Spotkanie jest okazją do uzyskania odpowiedzi na pytania: Czym jest tradycja dziś? Jak ją postrzegamy? Co akceptujemy?
Andrzej Bieńkowski:
„Ważne dla mnie wyzwanie: pokazać świat kultury wiejskiej dziś. Kiedy tradycyjne obrzędy nie mają już pierwotnego znaczenia, to jak funkcjonują? Świat odchodzącej muzyki i pieśni. Nie tylko w Polsce, ale i na Ukrainie. Czy są podobieństwa, czy jest pamięć wspólnej historii?
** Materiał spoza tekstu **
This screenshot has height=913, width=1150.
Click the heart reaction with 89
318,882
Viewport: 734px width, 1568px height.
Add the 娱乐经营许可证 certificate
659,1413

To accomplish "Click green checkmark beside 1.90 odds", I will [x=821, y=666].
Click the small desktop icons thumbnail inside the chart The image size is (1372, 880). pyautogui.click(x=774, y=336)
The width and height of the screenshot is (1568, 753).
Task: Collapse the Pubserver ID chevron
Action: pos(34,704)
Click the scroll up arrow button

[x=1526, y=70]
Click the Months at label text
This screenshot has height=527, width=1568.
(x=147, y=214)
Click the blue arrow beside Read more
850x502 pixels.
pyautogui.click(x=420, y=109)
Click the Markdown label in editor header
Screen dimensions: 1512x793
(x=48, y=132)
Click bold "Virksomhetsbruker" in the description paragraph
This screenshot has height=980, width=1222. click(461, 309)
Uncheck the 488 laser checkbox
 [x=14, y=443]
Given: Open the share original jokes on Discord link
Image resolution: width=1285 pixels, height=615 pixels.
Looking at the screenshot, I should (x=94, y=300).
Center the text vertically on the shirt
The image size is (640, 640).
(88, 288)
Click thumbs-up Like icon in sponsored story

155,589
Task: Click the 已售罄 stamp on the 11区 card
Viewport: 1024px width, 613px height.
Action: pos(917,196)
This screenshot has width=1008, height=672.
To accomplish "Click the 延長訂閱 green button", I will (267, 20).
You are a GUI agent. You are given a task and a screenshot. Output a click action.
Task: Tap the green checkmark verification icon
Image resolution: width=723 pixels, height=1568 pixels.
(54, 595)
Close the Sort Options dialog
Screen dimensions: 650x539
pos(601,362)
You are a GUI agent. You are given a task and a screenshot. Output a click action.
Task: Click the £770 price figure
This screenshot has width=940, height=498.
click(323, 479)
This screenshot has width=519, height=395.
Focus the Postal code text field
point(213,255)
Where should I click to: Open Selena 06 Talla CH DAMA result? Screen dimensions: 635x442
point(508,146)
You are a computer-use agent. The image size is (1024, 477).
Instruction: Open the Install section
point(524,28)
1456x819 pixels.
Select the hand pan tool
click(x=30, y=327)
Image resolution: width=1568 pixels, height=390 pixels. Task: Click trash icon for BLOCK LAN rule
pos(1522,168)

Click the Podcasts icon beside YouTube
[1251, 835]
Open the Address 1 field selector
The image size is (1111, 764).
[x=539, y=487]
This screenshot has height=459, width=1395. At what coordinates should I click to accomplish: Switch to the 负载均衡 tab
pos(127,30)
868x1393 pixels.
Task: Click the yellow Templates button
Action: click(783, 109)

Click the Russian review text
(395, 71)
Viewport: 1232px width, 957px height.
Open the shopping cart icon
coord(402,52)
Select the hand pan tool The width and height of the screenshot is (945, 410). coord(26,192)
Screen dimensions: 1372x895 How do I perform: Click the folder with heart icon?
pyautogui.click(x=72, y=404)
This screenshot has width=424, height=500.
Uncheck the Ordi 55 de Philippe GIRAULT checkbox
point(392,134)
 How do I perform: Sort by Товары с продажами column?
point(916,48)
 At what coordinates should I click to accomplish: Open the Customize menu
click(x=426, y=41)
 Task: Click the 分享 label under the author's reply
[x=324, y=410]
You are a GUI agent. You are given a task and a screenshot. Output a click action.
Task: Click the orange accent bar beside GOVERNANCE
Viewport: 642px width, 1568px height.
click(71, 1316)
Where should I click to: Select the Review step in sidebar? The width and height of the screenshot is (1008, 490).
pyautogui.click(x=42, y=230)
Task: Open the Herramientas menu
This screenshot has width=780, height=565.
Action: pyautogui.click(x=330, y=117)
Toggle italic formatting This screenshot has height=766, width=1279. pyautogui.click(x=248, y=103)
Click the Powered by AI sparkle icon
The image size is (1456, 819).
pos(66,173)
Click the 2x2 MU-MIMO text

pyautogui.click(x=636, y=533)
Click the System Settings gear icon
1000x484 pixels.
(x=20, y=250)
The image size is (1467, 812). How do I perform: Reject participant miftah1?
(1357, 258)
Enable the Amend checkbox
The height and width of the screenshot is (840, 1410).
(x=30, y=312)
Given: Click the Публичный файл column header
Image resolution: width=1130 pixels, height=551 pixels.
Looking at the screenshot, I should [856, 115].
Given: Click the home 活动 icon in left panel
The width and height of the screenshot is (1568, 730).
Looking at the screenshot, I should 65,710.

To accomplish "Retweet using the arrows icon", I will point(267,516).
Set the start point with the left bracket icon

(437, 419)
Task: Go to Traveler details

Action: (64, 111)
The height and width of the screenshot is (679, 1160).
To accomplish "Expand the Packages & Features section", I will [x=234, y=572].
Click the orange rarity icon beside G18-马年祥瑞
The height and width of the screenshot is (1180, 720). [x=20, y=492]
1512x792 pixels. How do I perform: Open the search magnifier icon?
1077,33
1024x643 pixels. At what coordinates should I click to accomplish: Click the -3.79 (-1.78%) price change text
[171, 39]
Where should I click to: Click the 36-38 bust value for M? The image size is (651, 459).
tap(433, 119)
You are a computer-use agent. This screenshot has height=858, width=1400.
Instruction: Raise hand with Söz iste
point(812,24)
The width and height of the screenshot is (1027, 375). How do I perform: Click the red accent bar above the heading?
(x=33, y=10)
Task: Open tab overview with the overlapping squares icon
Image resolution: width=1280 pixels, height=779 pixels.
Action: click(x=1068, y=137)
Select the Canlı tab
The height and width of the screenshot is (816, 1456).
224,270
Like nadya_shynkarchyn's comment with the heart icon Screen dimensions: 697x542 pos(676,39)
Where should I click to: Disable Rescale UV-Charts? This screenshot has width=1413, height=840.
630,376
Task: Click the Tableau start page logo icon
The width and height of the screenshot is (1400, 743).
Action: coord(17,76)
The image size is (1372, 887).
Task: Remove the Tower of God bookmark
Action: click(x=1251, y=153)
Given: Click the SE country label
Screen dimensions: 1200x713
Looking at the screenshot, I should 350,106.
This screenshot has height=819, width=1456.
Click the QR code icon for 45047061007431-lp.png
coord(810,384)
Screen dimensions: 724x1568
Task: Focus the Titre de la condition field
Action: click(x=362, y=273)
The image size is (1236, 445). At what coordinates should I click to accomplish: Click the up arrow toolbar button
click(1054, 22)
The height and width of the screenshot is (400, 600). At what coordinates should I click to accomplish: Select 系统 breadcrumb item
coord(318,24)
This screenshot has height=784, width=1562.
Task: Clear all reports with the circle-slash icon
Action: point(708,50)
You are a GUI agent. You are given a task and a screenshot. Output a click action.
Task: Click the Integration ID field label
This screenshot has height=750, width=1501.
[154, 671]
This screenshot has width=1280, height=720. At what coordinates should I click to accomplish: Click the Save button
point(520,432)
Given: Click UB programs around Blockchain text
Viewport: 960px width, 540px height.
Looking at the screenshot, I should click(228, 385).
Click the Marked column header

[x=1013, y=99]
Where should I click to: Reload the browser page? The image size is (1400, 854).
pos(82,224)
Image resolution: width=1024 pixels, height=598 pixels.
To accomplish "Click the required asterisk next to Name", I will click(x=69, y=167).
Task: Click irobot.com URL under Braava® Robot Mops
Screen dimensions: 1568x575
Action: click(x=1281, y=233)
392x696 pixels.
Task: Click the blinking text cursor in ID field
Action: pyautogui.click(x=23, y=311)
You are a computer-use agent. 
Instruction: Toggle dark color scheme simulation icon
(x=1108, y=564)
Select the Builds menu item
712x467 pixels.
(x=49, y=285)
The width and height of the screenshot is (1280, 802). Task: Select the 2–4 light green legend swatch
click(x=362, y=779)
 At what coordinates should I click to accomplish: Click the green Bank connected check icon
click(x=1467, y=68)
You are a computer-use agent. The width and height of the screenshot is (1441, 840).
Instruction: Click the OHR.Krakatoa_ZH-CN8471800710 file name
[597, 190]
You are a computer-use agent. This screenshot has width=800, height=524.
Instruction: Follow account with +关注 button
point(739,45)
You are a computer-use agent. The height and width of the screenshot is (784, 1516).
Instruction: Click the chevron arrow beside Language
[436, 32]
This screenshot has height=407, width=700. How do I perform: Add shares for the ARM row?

Czy granica polityczna jest granicą kultur? Tym badaniom od Warszawy do Kijowa poświęciłem ostatnie 10 lat. O tym jest ta książka. Czytelnik nie znajdzie tu dokładnego opisu dawnych obrzędów, szczęśliwie zostały już dawno spisane. To mój hołd dla Oskara Kolberga i jego nowoczesnej techniki badawczej. Przypomnę, że pisał o chłopach pańszczyźnianych, czyli niewolnikach. Status chłopów w jego czasach był podobny do statusu czarnych niewolników w Ameryce Północnej. To musiało mieć wpływ na pieśni i muzykę, na obyczaje. Trudno uwierzyć, że mazurki – tak, tak, te Chopinowskie mazurki – to melodie i tańce niewolników, tak jak bluesy w Ameryce!”